(South Stack Lighthouse in the 1910s, reproduced with permission from www.oldukphotos.com)
There are countless special places along the coastline of Wales, let alone the British Isles, but the cliffs around South Stack seem to stir the imagination of a great number of people. Bird-lovers head for nearby Ellins Tower and the RSPB centre, and the chance to aim their binoculars and telescopes at the guillemots, razorbills and puffins, not to mention seeking out the incredibly rare choughs, of which the nine pairs on the reserve make up 2% of the entire UK population.
(South Stack coast, reproduced with permission from www.oldukphotos.com)
Climbers make pilgrimages to the Gogarth cliffs of North and South Stack to climb challenging routes above the turbulent waters, and it was the white horses that ride high far beneath those climbing shoes on rough days that gave inspiration to one of Britain’s most legendary routes. I love the walks along the cliff-tops, the riotous colours of spring and summer, and the old memories of visits past onto which each new experience is added. And then there is the lighthouse itself, that seems to me – perched out there on a rocky islet, 400-steps down the cliff and an iron suspension bridge from the mainland – the ideal of what a lighthouse should look like.

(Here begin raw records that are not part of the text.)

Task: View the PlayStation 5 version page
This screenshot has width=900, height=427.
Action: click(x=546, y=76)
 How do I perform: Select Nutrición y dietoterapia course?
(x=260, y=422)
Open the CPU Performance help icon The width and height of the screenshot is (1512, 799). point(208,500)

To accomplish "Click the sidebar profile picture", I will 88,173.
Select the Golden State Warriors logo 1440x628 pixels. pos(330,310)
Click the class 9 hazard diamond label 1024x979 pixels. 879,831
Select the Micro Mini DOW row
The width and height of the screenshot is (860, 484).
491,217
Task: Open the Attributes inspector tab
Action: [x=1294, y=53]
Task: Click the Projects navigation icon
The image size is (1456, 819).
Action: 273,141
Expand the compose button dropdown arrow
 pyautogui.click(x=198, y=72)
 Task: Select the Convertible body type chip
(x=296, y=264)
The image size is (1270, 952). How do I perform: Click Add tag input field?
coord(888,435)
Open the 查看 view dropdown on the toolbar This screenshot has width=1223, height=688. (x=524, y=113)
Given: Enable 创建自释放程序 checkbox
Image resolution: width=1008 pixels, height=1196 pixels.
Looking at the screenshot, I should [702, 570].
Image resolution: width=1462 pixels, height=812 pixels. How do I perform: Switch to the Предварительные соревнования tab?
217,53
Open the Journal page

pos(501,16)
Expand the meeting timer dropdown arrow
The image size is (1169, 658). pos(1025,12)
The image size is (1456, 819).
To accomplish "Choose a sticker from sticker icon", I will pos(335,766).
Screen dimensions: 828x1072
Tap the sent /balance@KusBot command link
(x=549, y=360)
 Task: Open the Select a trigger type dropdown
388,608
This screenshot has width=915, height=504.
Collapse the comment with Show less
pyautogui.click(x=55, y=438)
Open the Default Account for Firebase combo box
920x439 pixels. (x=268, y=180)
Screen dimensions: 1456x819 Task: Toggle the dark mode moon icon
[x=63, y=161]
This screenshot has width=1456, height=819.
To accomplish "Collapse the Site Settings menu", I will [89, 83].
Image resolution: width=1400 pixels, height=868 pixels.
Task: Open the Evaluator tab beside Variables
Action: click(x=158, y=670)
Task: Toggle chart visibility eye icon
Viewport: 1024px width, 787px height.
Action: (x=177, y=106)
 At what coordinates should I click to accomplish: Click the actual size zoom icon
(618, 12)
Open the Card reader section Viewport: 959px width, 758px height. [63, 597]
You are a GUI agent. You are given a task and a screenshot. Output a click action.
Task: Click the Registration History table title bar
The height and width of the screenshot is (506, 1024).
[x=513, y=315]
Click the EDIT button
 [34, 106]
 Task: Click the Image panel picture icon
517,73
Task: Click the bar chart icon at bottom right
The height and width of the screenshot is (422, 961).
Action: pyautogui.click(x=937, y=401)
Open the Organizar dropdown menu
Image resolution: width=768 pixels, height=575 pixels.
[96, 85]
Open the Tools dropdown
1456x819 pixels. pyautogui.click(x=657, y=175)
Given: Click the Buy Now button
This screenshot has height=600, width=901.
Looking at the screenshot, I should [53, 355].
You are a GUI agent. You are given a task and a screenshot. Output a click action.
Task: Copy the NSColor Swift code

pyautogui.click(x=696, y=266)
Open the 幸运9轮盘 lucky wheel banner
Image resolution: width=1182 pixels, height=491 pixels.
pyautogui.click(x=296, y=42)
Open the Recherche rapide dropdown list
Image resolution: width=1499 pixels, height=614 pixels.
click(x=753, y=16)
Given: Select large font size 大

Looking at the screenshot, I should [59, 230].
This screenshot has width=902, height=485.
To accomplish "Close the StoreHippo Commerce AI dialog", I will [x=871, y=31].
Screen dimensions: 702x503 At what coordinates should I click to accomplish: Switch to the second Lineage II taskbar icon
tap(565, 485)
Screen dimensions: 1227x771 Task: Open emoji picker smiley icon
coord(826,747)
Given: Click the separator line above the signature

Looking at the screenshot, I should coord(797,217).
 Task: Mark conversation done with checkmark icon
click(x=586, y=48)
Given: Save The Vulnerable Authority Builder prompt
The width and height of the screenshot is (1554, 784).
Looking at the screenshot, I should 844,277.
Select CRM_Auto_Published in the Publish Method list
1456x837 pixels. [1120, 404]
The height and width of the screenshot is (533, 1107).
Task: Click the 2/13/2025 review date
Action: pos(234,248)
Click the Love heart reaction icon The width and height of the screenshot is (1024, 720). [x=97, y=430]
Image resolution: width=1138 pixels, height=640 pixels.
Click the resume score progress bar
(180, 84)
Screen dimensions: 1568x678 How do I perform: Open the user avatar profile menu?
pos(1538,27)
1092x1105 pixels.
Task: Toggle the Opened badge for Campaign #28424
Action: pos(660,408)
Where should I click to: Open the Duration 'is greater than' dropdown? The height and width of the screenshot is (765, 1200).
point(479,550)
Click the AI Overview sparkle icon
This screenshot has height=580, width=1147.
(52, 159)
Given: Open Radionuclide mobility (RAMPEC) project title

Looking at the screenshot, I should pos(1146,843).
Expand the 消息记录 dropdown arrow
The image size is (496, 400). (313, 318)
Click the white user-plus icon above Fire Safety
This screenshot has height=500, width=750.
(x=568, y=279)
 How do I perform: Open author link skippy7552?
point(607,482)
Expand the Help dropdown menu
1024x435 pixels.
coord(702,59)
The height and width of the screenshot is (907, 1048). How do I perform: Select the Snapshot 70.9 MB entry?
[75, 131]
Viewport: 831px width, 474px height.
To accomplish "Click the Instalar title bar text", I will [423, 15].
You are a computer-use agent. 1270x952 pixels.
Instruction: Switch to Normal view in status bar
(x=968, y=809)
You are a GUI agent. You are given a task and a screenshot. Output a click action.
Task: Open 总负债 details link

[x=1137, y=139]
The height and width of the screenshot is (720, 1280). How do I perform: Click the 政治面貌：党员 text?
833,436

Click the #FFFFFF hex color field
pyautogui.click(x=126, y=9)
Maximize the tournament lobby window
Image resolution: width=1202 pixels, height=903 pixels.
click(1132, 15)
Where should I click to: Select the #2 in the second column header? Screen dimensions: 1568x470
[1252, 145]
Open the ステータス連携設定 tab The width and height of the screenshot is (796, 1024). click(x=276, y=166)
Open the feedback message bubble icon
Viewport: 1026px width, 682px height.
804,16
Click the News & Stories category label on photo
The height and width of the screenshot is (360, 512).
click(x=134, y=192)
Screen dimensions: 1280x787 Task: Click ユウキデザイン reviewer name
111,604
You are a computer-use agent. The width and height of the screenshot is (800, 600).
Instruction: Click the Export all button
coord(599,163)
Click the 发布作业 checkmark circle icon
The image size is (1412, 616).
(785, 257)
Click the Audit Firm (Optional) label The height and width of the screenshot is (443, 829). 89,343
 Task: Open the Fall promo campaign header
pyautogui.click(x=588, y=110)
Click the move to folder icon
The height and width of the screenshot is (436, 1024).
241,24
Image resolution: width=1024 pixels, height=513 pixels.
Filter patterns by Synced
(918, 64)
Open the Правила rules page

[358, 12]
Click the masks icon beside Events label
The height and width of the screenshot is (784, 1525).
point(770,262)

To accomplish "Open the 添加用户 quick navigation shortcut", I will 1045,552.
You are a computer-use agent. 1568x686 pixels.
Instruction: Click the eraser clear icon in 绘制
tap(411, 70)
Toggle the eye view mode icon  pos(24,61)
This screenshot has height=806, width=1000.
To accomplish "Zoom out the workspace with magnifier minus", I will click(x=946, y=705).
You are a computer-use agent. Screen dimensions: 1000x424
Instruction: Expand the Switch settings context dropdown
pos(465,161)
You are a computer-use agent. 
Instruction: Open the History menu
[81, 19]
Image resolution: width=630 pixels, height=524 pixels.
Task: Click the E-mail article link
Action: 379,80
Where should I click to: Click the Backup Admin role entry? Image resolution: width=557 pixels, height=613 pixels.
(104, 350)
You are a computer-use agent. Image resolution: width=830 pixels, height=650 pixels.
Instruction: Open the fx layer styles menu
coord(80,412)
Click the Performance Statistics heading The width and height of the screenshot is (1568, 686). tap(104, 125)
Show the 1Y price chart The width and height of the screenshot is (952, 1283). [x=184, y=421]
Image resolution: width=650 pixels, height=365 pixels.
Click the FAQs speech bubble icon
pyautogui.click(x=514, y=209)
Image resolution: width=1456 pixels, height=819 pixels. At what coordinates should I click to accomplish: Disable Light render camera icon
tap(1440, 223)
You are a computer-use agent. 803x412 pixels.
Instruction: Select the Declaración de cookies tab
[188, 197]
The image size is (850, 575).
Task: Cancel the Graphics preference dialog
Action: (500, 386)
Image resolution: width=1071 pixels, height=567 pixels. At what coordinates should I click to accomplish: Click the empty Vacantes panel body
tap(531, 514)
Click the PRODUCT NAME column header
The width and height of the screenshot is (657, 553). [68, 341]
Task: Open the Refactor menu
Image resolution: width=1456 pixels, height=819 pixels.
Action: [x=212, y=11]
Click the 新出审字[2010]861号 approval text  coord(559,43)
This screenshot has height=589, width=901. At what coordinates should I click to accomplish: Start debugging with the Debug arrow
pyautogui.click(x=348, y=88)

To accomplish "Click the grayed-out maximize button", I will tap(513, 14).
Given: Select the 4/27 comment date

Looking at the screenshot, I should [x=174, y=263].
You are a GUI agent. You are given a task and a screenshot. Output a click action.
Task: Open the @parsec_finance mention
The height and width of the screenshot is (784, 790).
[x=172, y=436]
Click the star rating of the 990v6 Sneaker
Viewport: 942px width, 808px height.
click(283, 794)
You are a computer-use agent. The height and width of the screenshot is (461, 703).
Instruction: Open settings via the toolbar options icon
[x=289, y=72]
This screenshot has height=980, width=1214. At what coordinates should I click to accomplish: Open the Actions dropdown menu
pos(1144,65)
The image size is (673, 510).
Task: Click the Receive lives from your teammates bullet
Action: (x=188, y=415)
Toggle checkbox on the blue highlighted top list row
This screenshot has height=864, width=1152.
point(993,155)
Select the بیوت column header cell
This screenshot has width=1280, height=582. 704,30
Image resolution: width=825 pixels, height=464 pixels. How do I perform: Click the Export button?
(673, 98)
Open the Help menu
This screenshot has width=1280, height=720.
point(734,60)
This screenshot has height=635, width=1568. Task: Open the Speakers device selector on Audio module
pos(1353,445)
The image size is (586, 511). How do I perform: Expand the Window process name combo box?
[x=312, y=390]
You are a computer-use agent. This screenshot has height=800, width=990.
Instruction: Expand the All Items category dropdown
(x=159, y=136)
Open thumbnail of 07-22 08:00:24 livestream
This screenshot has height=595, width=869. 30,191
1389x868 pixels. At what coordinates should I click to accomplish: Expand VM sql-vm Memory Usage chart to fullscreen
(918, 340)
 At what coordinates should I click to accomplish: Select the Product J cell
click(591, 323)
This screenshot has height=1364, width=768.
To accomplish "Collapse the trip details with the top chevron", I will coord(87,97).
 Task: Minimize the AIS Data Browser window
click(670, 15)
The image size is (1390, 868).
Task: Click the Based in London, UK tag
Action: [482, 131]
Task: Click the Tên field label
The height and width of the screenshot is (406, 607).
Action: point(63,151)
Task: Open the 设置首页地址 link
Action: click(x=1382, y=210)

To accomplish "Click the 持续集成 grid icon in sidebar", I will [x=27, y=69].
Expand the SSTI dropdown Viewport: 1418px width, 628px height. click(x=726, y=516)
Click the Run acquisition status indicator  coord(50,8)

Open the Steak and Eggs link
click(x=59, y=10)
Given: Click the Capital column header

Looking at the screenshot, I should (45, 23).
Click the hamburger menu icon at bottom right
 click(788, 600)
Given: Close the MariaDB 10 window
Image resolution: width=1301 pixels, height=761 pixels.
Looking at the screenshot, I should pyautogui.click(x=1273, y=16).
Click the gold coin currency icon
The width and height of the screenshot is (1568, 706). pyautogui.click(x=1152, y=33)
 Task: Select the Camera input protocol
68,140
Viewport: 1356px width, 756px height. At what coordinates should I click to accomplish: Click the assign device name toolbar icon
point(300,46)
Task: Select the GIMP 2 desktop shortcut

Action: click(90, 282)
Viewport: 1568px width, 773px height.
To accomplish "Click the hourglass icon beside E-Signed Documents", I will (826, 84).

Standing up there on the cliffs, eyes narrowed against the whip of the wind up off the sea, you don’t need to be an expert on shipping, navigation or tides to see why such a warning device is necessary. The waves, the rocks and the tidal races look more dangerous than any German river-dwelling mermaid could imagine, the lighthouse looking down on the scene, maintaining its never-ending vigil. It is a reminder of the power of the seas, even if the romance is slightly spoiled by the knowledge that the last lighthouse keeper left in 1984, and that now things are controlled by a computer in Harwich, Essex.